I must confess that I don't do much research before reaching a place. The odd twitter query at the most to take some broad decisions on where to go and where to stay is the most I do. The journey comes alive for me when I reach a place. That's when I start asking around in earnest looking for things to do, places to eat in. I tweet, ask on Facebook and normally get my answers. The best ideas though come by when I ask locals on where to go to eat. The answers that come might not meet the specs of a 'best of' list but the suggestions have a lot of character and flavor which make the experience of following them unforgettable.

One such trip for me was to Penang in Malaysia. I had landed at Georgetown, the capital of Penang, not knowing what to do. All I knew was that is is called the food capital of Malaysia. I didn't know where to go or what to eat.

I checked in to my hotel and then asked the staff in the lobby about where to go to eat. 'Tell me where you go to eat. I will go there' I said.

The folks seemed nonplussed and didn't know how to react. I almost gave up and resigned myself to eating in the hotel when a gentleman came up to me. He had come to meet some friends in the hotel and had heard my query. He said he was free and offered to show me around.

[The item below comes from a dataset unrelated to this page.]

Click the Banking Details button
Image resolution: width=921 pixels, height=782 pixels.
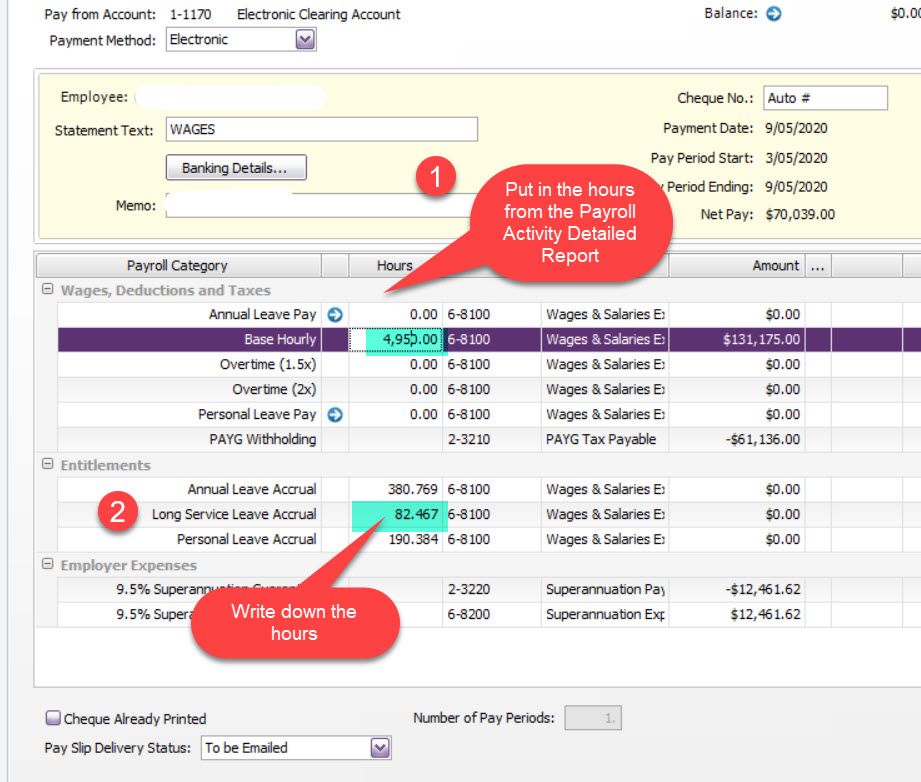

He told me that his name is Hanif. That he is a second generation settler in Penang and that his father had come here from Punjab.

Hanif offered to take me around and he took me in his car to a Nasi Kandar place where he often eats. Hanif explained that Nasi kandar referred to the food of the Indian settlers in Malaysia and their practice of taking packed meals of rice (nasi) with curries to the fields where they worked.

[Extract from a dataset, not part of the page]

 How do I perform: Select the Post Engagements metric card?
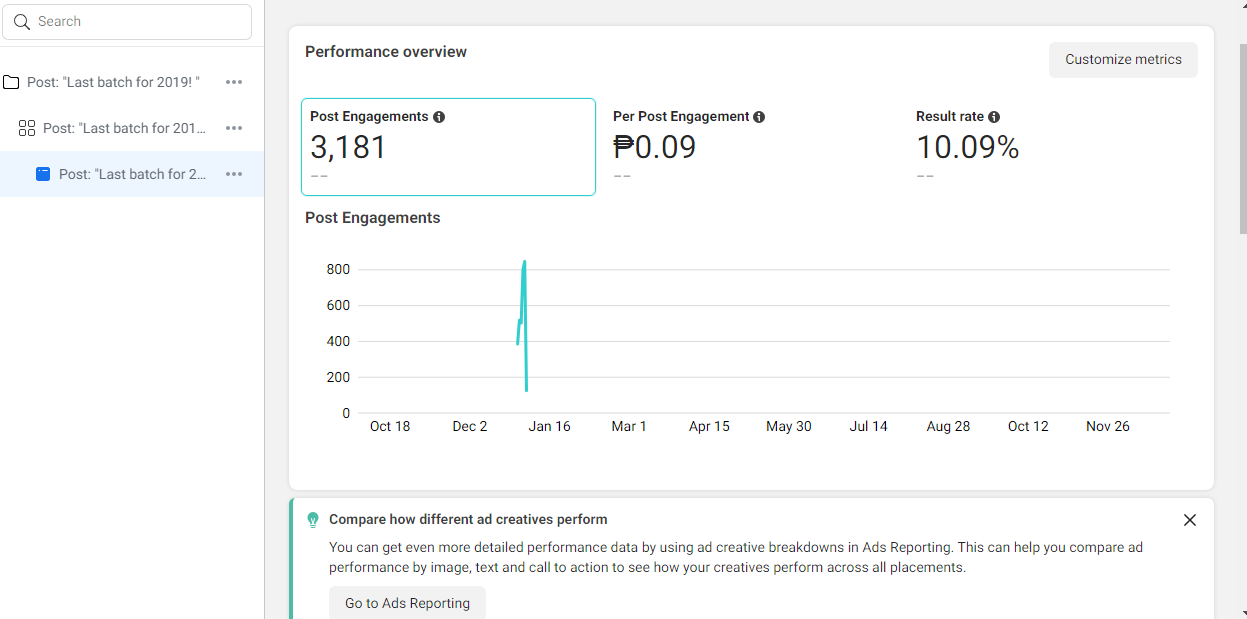point(448,147)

On Hanif's recommendation I had rice with pigeon curry. The thin slices of meat were tender. The coconut based red curry, which was served on the rice, reminded me of Mumbai's Malvani restaurant curries.

Hanif asked me to try the ayam negra, a favourite of his. This slightly sweet and tangy black curry has soya sauce in it and is a happy marriage of Chinese and Indian cooking traditions.

Hanif next led me to an experience I woukd never have tried by myself. Eating a durian. The reputation of the noxious smell of this fruit had deterred me till then. Hanif explained that this favourite fruit of his is best enjoyed fresh. Apparently packing and transporting it is what leads to its bad odour.

I held my breath and tried the fruit. I must admit that the delicious creaminess of the fruit won me over. The smell was bearable. As Hanif warned me, I did have post durian burps through the rest of the day.

Before bidding me goodbye Hanif told me where I could go for breakfast the next day.following his lead I went to a place called Line Clear the next morning. I followed Hanif's lead and ordered a tea Teri (pulled tea) and roti canai and fish curry. As I relished my breakfast I fondly remembered Hamid's generosity to take the time out and take me around.

At the end of the trip, I wasn't sure if I had done a ,
'Best of' Penang trip but seeing it through the eyes of a local really made the town come alive for me.